Andrew Solomon has been a partner in Sullivan & Cromwell's Tax Group since 1992. He has a broad-based practice, involving both tax planning and dispute resolution. Mr. Solomon served as managing partner of Sullivan & Cromwell’s Tax Group for 17 years, coordinating the Firm’s tax practice worldwide from offices in New York and London.

Mr. Solomon has been active in structuring and restructuring acquisitions, divestitures (including spin-offs) and joint ventures, especially cross-border transactions.

Mr. Solomon has extensive experience advising financial institutions, especially insurance companies, as well as banks and securities and commodities dealers.
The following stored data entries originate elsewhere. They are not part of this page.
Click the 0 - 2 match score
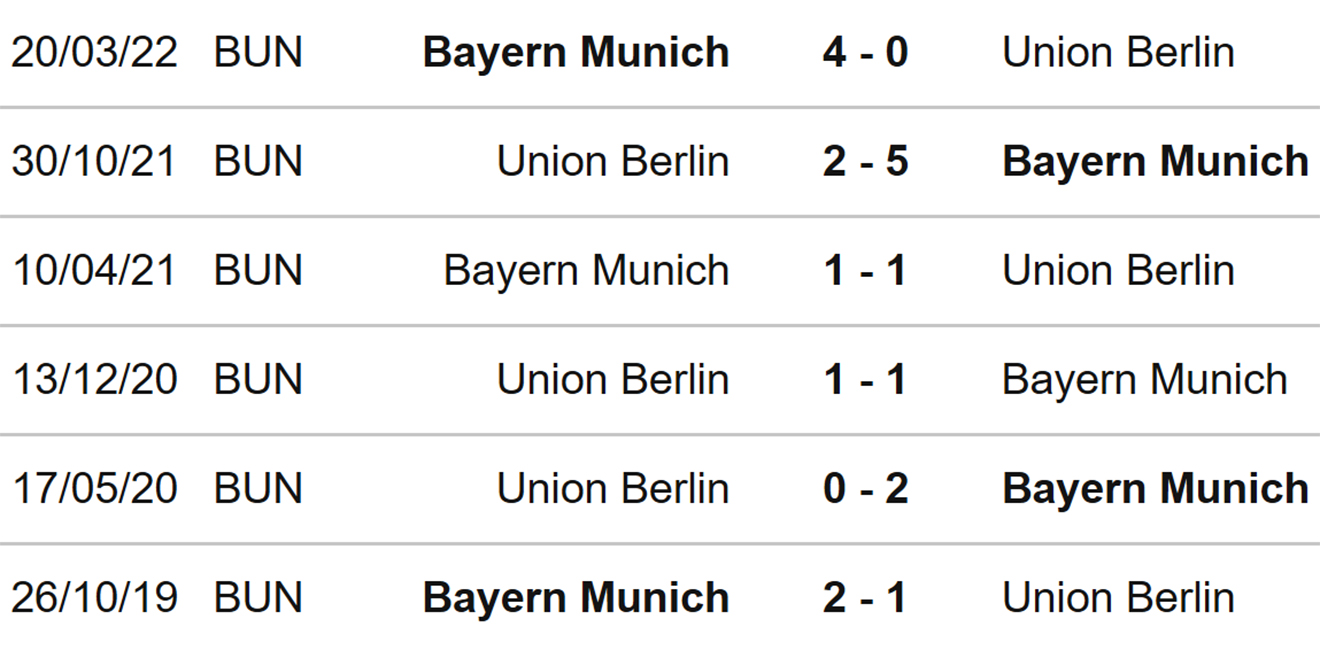This screenshot has height=650, width=1320. 865,489

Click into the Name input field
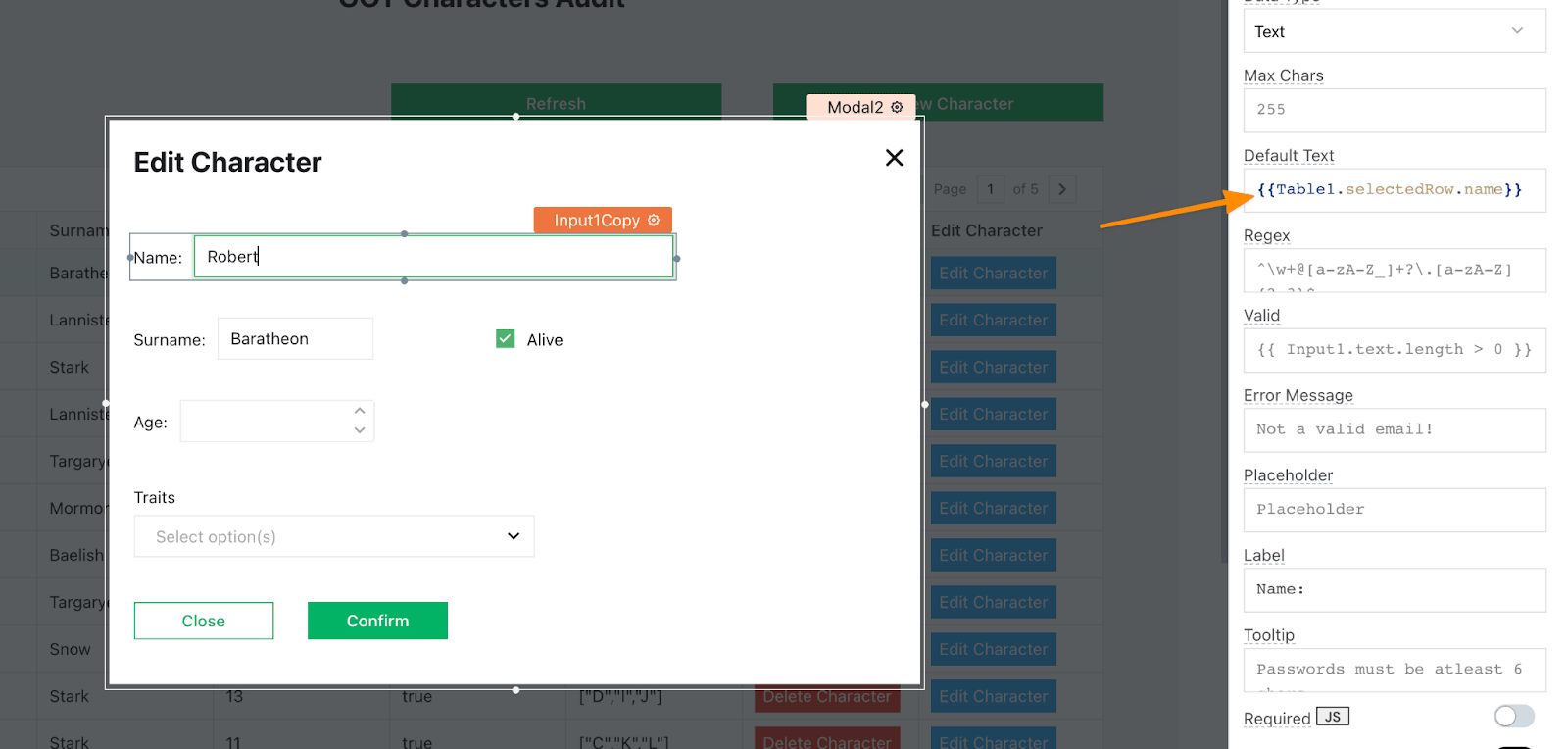point(433,257)
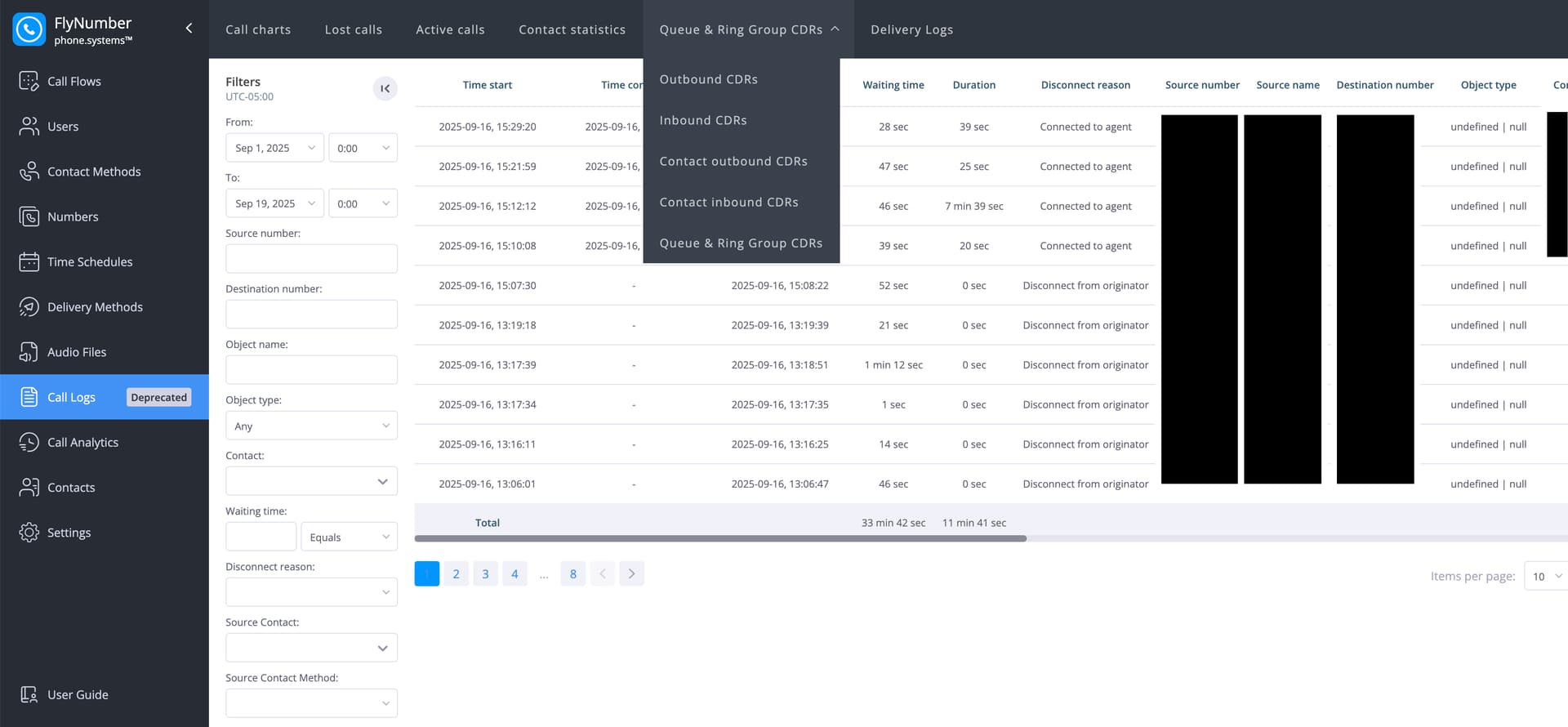Image resolution: width=1568 pixels, height=727 pixels.
Task: Click the Call Analytics icon
Action: (x=29, y=442)
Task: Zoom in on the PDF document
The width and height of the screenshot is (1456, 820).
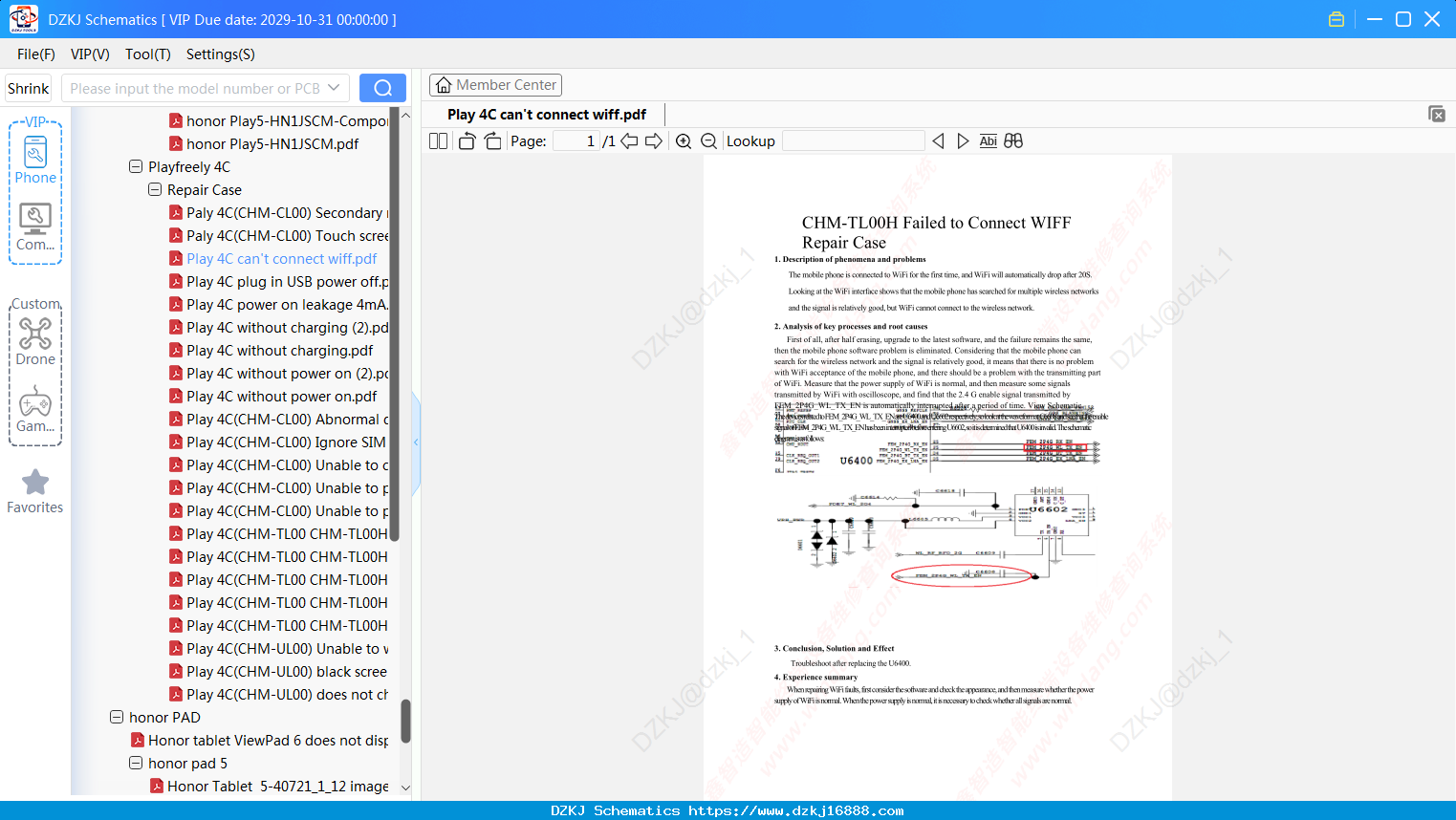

He also works closely with, and is familiar with the particular issues affecting, technology and other companies that license intellectual property, natural resource companies (including both mining and oil and gas companies), airlines, and private equity and hedge funds.

In addition to those listed below, clients he has advised recently include American International Group (AIG), Barclays Bank, Eaton Corporation, Fiat, Finmeccanica, Lightyear Capital, Philips Electronics, Rhône Group, Standard Chartered Bank, Technicolor and Total.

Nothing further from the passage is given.